Monday, January 21, 2013

The Un-Club: Validation

At ARRL Pacificon 2012 I presented "Club is a Four Letter Word" - during which I set forth the idea that most amateur radio clubs are hurting more than helping our hobby.  The thesis of my presentation was that, in the modern world where membership can be obtained by simply clicking the Like button on a Facebook page, and information on innumerable subjects can be obtained from YouTube and other sources, a traditional club structure is often not needed.  A recent article on the ARRL website entitled "The Un-Club" talked about many of these same ideas, and gave examples of how their group has rejected the traditional club model and the positive benefits from that approach. 

Consider Bay-Net in the San Francisco Bay Area.  It's increasingly one of the more popular amateur radio groups in the region, with a popular linked analog repeater system and D-Star node.  Bay-Net has no members; if you're on the email list, you're in the group.  Bay-Net doesn't hold regular meetings, except for a once-per-year gathering at which goals for the coming year are set forth for consideration and an informal expo is held where members bring in projects to share and discuss.  There are three "board members" (required to maintain the Bay-Net vanity callsign WW6BAY) but they're not treated any differently than anyone else and most of them group doesn't even know who they are.  We host a Field Day site every year and usually come in last place because we spend all of our time playing around with radios and gadgets instead of making contacts, but we always learn something. There are no dues; if we need to buy something we ask for donations and people step up. 

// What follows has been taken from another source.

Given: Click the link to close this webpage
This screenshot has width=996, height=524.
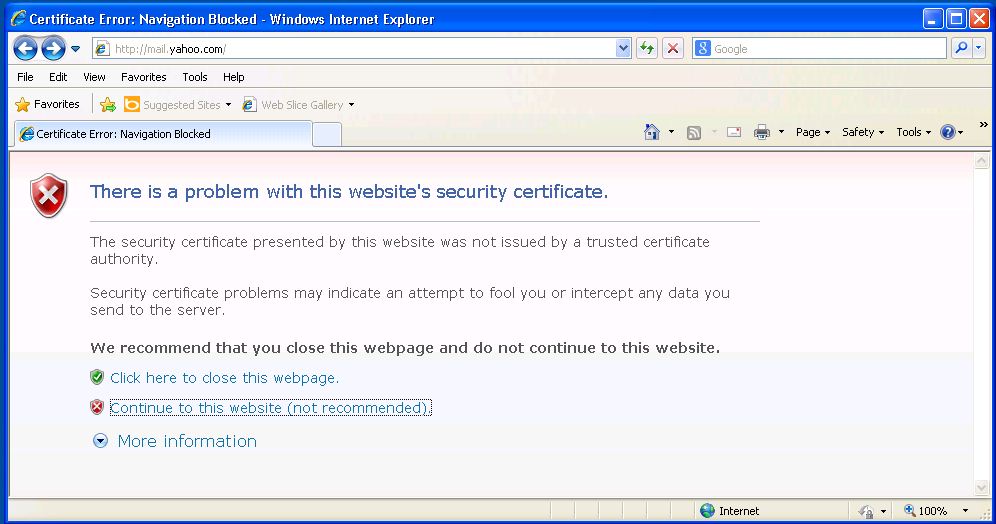Looking at the screenshot, I should (x=224, y=378).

One of the great things about Bay-Net has been that it's attracted a lot of younger operators, which I credit in part to the "not a club" approach.  I encourage you to consider whether your club might be more efficient, more effective, and more inviting if it wasn't a club at all.

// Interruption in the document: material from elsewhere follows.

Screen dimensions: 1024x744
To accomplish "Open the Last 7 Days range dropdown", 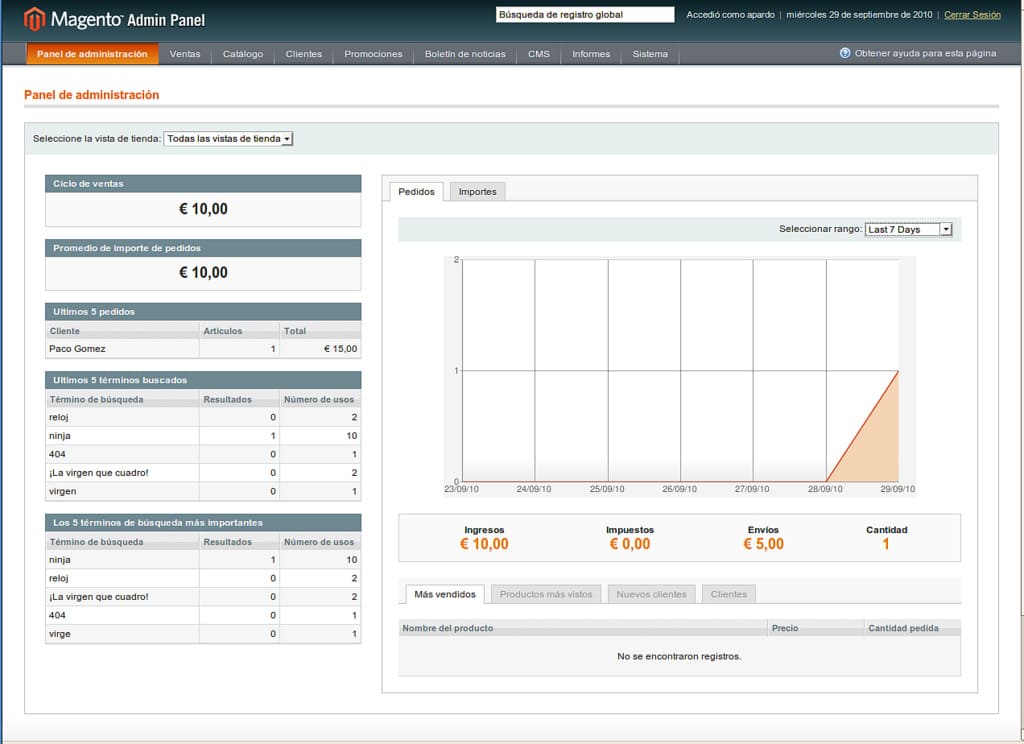I will [x=909, y=228].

Update: As if to yet again validate this idea, I received an email from a local club that allows non-members to monitor their mailing list:

We are having an election to make a change in the By-Laws. The proposed change is shown in RED LINE in the attached petition and adds the words "more than once" to the end of Article IV, Section 1 of the By-Laws. In essence the proposal is that the By-Laws be amended in order to allow officers to serve up to two one year terms in a row rather than only one term as presently provided. It would not extend officer terms and all officers would still stand for election each year at the April meeting.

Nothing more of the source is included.